■ SELECTED EXTRACT ■
——

Money makes the world go ’round
The clinking, clanking sound of…
Money money money money
Money money money money…
Get a little, get a little
Money money money money…
Mark, a yen, a buck or a pound,
That clinking, clanking, clunking sound,
Is all that makes the world go ’round,
It makes the world go ’round

from “Money Makes the World Go Around” by John Kander and Fred Eb from the musical Cabaret.

Remember that song from Cabaret? When the sleazy, clown-like emcee and outrageous Sally Bowles sing “Money Makes the World Go Around”?  The film version of the classic musical about greed and corruption in pre-Nazi Germany made a huge impression on me when I first saw it as a youngster.  Liza Minnelli and Joel Grey were “divinely decadent” in the scene, provocatively contorting as they extolled the virtues of the Almighty Dollar, or mark, or yen.  Here’s a link if you want to see it: Money.

Kind of creepy, isn’t it?

Don’t get me wrong. I like money. I really do. I appreciate that with sensible management, thanks largely to my wonderful husband, we are able to sustain a comfortable living, allowing us to travel frequently to see family, provide the basis of financial security for our daughter, give to the charities of our choice, as well as save for emergencies and retirement. All of these things are wonderful.

What creeps me out about money is the overwhelming love for it that the society at large seems to have. And I mean love in the biblical sense, as in the root of all evil kind of love. I mean hot and heavy LUST for it. It permeates everything, including higher education, of course.

Here’s the even bigger problem for me.

I can’t do a darn thing about it.

I mean, I’ve tried. I speak up about the intrinsic value of education beyond training a workforce. I write about it on this blog. I try my best to provide a true education to my students–one that goes beyond passing tests or turning in assignments with a modicum of grammatical and mechanical errors so they can earn a grade in a course and be passed on to the next course. I try to give my students an education that honors their individuality, that challenges them, that enters into their hopes and dreams, no matter what their socio-economic status, no matter how much it will cost the State to educate them, no matter what they want to study, even if they want to study arts and humanities.

——

■ RECORDED DATA ■
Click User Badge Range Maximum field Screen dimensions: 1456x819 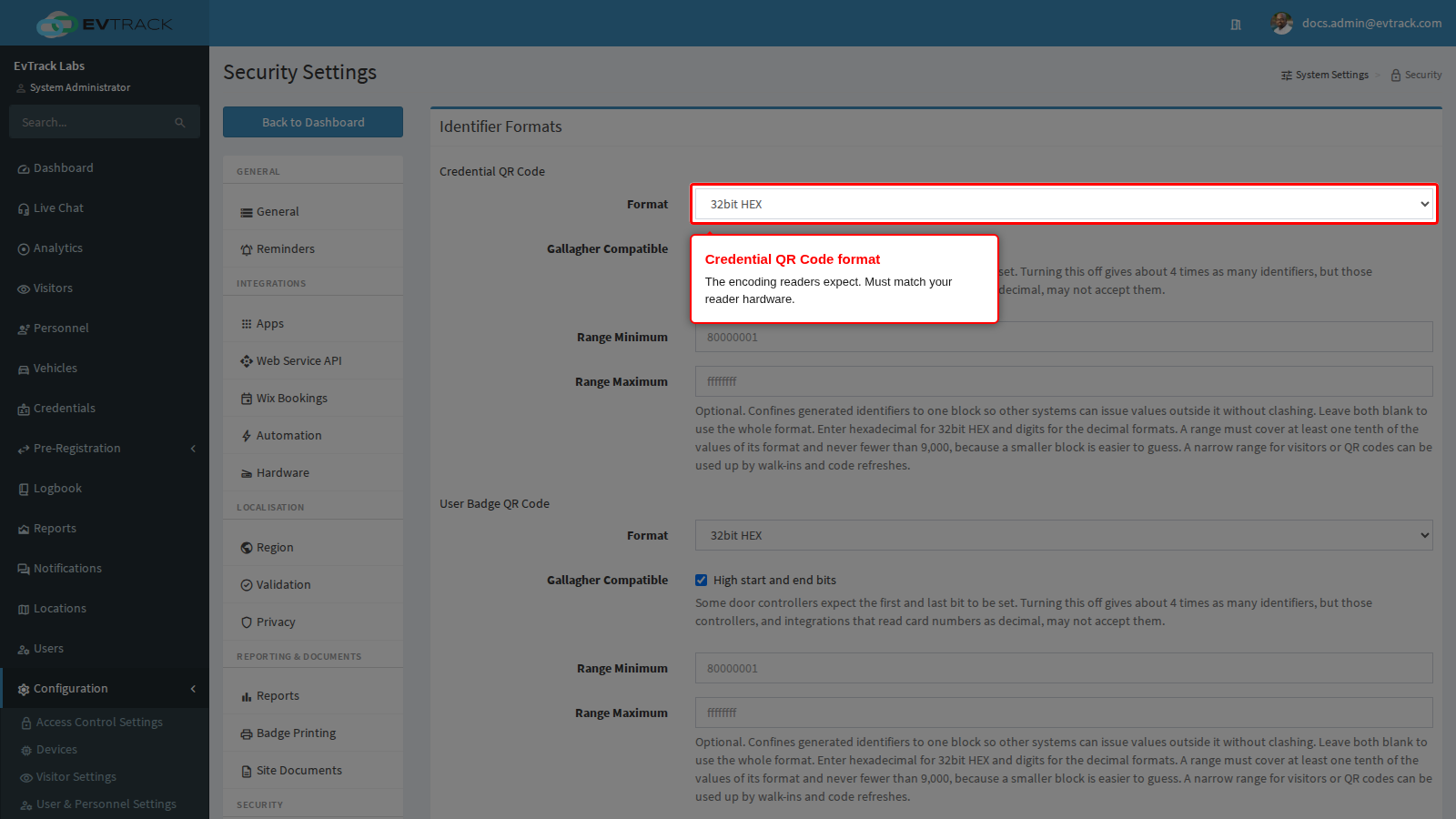[1064, 713]
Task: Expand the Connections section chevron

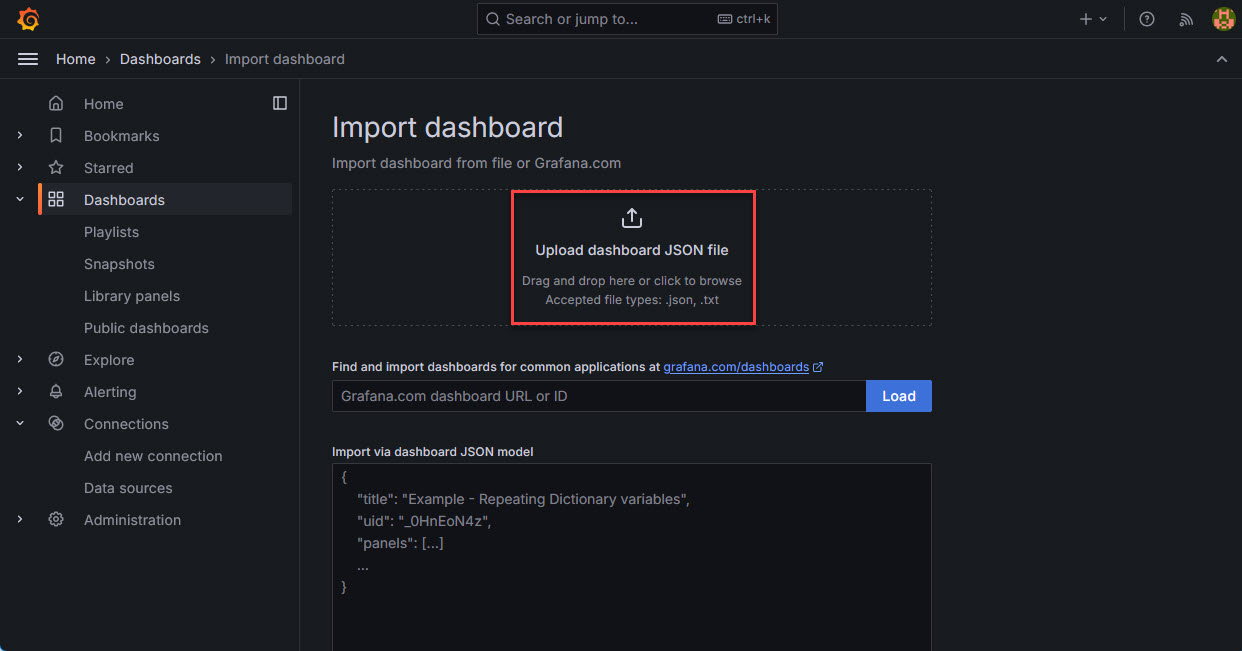Action: (x=19, y=423)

——

■ CHALLENGES ■
a) In the blog post on money, which two performers does the writer say sang in the film's money scene?
b) Write out the blog post on money again, beginning at the words "What creeps me" and stopping after "education, of course.", with "higher education" switched to "popular culture".

■ TASK RESPONSES ■
a) Liza Minnelli and Joel Grey.

b)
What creeps me out about money is the overwhelming love for it that the society at large seems to have. And I mean love in the biblical sense, as in the root of all evil kind of love. I mean hot and heavy LUST for it. It permeates everything, including popular culture, of course.